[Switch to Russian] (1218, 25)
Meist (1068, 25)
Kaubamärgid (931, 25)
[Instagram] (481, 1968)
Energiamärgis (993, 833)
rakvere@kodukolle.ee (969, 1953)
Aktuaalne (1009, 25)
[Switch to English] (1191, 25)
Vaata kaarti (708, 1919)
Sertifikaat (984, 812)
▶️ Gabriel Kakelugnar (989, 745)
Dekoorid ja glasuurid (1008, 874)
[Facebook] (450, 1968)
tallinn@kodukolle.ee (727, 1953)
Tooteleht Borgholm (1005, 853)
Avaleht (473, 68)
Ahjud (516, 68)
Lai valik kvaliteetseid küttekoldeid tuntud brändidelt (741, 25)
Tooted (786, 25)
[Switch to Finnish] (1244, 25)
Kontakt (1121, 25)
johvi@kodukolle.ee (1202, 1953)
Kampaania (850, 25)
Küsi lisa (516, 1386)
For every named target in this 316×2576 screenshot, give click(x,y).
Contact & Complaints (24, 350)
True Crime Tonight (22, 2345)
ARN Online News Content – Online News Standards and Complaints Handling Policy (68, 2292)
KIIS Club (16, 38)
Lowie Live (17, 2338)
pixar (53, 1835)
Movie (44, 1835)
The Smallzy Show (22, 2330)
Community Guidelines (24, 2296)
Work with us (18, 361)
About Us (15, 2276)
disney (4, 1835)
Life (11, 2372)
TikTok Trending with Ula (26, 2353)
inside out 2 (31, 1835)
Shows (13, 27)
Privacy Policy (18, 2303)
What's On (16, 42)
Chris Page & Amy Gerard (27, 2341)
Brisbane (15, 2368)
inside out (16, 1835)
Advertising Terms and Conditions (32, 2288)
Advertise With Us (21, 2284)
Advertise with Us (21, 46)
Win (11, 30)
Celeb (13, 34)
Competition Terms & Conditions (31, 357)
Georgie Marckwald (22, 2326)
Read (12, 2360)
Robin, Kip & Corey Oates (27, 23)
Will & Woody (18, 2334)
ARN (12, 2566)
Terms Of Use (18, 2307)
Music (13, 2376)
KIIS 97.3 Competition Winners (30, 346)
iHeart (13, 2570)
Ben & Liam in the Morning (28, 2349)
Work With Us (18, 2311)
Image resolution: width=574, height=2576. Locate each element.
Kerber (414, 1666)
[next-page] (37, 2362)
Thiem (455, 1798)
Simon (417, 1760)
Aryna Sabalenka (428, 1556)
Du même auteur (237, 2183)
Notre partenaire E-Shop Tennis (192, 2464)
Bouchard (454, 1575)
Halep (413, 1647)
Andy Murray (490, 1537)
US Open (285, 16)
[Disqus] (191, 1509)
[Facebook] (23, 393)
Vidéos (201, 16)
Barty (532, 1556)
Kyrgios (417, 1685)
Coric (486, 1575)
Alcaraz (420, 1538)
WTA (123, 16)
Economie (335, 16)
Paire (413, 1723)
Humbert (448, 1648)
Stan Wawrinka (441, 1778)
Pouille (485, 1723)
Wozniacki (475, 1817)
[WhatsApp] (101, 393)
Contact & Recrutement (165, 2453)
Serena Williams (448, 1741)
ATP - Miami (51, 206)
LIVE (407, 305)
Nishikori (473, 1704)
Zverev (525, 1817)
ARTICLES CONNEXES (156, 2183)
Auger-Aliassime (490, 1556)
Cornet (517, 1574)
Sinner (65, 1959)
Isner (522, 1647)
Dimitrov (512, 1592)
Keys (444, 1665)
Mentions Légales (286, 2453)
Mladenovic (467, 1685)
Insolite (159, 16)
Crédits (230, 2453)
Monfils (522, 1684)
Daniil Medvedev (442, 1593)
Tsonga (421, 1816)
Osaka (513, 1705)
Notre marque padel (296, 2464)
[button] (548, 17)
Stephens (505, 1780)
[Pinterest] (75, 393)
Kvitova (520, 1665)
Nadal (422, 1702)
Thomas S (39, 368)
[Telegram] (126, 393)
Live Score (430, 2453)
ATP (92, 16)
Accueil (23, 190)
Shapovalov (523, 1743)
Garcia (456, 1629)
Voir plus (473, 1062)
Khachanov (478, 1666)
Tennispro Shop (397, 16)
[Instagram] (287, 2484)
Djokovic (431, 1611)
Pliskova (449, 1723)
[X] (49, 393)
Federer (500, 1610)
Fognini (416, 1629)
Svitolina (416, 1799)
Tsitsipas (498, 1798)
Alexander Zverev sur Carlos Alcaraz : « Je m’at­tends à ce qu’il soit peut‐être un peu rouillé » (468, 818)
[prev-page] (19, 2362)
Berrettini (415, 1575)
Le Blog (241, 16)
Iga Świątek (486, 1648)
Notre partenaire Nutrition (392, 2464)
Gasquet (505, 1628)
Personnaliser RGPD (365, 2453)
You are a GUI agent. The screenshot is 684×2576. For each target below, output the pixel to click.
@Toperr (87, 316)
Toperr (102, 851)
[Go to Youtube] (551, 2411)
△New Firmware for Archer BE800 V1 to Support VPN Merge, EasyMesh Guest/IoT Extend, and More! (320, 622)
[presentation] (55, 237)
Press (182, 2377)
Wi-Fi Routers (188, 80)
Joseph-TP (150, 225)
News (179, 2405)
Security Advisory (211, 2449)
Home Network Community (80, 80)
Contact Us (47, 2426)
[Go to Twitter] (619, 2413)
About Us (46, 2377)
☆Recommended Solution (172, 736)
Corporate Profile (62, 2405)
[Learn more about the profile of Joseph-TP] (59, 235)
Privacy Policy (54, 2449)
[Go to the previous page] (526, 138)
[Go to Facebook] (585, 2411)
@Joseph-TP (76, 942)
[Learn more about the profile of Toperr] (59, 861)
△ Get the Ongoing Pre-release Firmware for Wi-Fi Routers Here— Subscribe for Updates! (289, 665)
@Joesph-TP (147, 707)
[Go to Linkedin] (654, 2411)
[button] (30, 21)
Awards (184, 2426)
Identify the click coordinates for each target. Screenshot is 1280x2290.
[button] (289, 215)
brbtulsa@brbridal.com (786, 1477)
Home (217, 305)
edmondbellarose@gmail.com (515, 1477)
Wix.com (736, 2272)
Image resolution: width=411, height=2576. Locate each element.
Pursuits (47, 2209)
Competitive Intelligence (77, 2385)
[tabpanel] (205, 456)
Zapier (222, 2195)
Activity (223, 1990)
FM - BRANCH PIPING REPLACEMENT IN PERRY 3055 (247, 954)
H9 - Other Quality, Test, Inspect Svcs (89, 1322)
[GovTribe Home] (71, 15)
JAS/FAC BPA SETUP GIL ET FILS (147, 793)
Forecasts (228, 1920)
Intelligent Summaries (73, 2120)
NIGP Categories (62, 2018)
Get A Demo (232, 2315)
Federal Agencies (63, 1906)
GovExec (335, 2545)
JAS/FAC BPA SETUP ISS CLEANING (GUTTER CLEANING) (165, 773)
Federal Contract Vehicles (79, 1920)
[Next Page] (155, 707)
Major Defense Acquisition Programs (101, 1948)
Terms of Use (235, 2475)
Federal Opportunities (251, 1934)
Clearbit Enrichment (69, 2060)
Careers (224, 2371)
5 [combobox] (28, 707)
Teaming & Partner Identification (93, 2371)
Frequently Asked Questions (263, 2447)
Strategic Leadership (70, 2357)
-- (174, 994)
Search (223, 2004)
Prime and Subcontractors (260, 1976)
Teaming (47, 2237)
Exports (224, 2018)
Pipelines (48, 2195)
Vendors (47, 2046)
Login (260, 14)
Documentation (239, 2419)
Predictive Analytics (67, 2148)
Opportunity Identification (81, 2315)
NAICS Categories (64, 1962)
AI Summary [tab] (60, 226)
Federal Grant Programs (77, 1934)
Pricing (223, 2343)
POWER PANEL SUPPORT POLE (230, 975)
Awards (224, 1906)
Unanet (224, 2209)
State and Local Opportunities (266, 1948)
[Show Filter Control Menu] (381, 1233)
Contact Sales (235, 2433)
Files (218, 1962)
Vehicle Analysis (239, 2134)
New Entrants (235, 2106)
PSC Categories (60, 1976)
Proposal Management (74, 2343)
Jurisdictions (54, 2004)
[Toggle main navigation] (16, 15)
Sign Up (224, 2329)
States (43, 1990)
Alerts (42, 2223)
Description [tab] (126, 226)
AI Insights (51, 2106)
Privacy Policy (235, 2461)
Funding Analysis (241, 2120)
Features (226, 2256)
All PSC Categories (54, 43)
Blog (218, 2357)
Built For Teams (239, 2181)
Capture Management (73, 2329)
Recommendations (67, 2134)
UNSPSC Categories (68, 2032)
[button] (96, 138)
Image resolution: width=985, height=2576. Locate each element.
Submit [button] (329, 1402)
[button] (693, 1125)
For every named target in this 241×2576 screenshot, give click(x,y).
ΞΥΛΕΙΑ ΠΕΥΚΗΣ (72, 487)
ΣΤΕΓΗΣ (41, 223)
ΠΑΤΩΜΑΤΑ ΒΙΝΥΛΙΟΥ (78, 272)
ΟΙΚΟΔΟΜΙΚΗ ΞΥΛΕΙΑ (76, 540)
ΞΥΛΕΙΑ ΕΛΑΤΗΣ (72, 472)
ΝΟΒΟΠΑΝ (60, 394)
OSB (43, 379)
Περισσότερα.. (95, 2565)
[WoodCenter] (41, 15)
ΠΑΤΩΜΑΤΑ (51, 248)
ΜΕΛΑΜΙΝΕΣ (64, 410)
--*--
### What you need to do
Copy the line containing "Recommendations (67, 2134)" exactly. Then copy every line after it through the end of the listing, and nothing more.

### Exercise result
Recommendations (67, 2134)
UNSPSC Categories (68, 2032)
[button] (96, 138)
Image resolution: width=985, height=2576. Locate each element.
Submit [button] (329, 1402)
[button] (693, 1125)
For every named target in this 241×2576 screenshot, give click(x,y).
ΞΥΛΕΙΑ ΠΕΥΚΗΣ (72, 487)
ΣΤΕΓΗΣ (41, 223)
ΠΑΤΩΜΑΤΑ ΒΙΝΥΛΙΟΥ (78, 272)
ΟΙΚΟΔΟΜΙΚΗ ΞΥΛΕΙΑ (76, 540)
ΞΥΛΕΙΑ ΕΛΑΤΗΣ (72, 472)
ΝΟΒΟΠΑΝ (60, 394)
OSB (43, 379)
Περισσότερα.. (95, 2565)
[WoodCenter] (41, 15)
ΠΑΤΩΜΑΤΑ (51, 248)
ΜΕΛΑΜΙΝΕΣ (64, 410)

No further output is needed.